** Opening PROVIDED DATA block **

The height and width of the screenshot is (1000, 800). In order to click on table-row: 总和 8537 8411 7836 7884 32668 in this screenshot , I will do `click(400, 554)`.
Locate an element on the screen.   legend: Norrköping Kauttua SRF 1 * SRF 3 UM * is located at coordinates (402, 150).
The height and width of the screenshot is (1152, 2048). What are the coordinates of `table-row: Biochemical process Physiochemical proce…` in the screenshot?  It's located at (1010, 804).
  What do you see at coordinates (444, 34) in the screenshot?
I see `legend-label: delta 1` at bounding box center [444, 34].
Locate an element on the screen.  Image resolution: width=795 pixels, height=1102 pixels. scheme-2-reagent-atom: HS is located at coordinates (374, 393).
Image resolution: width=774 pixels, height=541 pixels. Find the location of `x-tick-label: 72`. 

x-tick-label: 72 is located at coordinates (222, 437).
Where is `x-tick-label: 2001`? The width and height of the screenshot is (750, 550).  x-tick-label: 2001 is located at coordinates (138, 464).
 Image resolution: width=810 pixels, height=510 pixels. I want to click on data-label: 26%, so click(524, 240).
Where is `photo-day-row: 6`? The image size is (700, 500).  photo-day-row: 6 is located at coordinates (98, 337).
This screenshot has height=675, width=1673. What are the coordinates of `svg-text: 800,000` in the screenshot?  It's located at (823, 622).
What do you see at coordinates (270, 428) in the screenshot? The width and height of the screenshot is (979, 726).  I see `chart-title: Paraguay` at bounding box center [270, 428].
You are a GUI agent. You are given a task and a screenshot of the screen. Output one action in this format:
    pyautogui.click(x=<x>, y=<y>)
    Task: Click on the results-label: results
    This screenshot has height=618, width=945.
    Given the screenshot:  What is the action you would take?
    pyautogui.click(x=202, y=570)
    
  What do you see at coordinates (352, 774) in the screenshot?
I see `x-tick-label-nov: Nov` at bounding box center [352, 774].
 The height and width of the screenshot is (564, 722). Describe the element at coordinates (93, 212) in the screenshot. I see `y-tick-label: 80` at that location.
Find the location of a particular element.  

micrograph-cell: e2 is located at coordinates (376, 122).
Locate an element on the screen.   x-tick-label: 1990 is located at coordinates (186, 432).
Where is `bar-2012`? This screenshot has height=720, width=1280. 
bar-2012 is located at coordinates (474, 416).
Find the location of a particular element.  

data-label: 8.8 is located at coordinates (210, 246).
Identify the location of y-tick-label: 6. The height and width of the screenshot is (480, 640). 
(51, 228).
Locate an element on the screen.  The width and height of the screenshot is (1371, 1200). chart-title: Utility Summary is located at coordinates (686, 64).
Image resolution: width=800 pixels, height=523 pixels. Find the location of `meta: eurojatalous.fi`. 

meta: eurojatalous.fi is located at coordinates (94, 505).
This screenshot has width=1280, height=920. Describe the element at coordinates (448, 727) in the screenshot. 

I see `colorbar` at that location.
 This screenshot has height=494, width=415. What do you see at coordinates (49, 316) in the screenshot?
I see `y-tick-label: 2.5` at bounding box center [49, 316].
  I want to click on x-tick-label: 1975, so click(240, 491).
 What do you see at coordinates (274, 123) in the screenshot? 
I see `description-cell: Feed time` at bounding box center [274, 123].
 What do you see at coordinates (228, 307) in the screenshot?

** Closing PROVIDED DATA block **

### TASK PROMPT
Rewrite these lines, swapping "Find the location of" for "Show the position of" wherever it occurs and leaving everything else unchanged.

### OUTPUT
The height and width of the screenshot is (1000, 800). In order to click on table-row: 总和 8537 8411 7836 7884 32668 in this screenshot , I will do `click(400, 554)`.
Locate an element on the screen.   legend: Norrköping Kauttua SRF 1 * SRF 3 UM * is located at coordinates (402, 150).
The height and width of the screenshot is (1152, 2048). What are the coordinates of `table-row: Biochemical process Physiochemical proce…` in the screenshot?  It's located at (1010, 804).
  What do you see at coordinates (444, 34) in the screenshot?
I see `legend-label: delta 1` at bounding box center [444, 34].
Locate an element on the screen.  Image resolution: width=795 pixels, height=1102 pixels. scheme-2-reagent-atom: HS is located at coordinates (374, 393).
Image resolution: width=774 pixels, height=541 pixels. Show the position of `x-tick-label: 72`. 

x-tick-label: 72 is located at coordinates (222, 437).
Where is `x-tick-label: 2001`? The width and height of the screenshot is (750, 550).  x-tick-label: 2001 is located at coordinates (138, 464).
 Image resolution: width=810 pixels, height=510 pixels. I want to click on data-label: 26%, so click(524, 240).
Where is `photo-day-row: 6`? The image size is (700, 500).  photo-day-row: 6 is located at coordinates (98, 337).
This screenshot has height=675, width=1673. What are the coordinates of `svg-text: 800,000` in the screenshot?  It's located at (823, 622).
What do you see at coordinates (270, 428) in the screenshot? The width and height of the screenshot is (979, 726).  I see `chart-title: Paraguay` at bounding box center [270, 428].
You are a GUI agent. You are given a task and a screenshot of the screen. Output one action in this format:
    pyautogui.click(x=<x>, y=<y>)
    Task: Click on the results-label: results
    This screenshot has height=618, width=945.
    Given the screenshot:  What is the action you would take?
    pyautogui.click(x=202, y=570)
    
  What do you see at coordinates (352, 774) in the screenshot?
I see `x-tick-label-nov: Nov` at bounding box center [352, 774].
 The height and width of the screenshot is (564, 722). Describe the element at coordinates (93, 212) in the screenshot. I see `y-tick-label: 80` at that location.
Show the position of a particular element.  

micrograph-cell: e2 is located at coordinates (376, 122).
Locate an element on the screen.   x-tick-label: 1990 is located at coordinates (186, 432).
Where is `bar-2012`? This screenshot has height=720, width=1280. 
bar-2012 is located at coordinates (474, 416).
Show the position of a particular element.  

data-label: 8.8 is located at coordinates (210, 246).
Identify the location of y-tick-label: 6. The height and width of the screenshot is (480, 640). 
(51, 228).
Locate an element on the screen.  The width and height of the screenshot is (1371, 1200). chart-title: Utility Summary is located at coordinates (686, 64).
Image resolution: width=800 pixels, height=523 pixels. Show the position of `meta: eurojatalous.fi`. 

meta: eurojatalous.fi is located at coordinates (94, 505).
This screenshot has width=1280, height=920. Describe the element at coordinates (448, 727) in the screenshot. 

I see `colorbar` at that location.
 This screenshot has height=494, width=415. What do you see at coordinates (49, 316) in the screenshot?
I see `y-tick-label: 2.5` at bounding box center [49, 316].
  I want to click on x-tick-label: 1975, so click(240, 491).
 What do you see at coordinates (274, 123) in the screenshot? 
I see `description-cell: Feed time` at bounding box center [274, 123].
 What do you see at coordinates (228, 307) in the screenshot?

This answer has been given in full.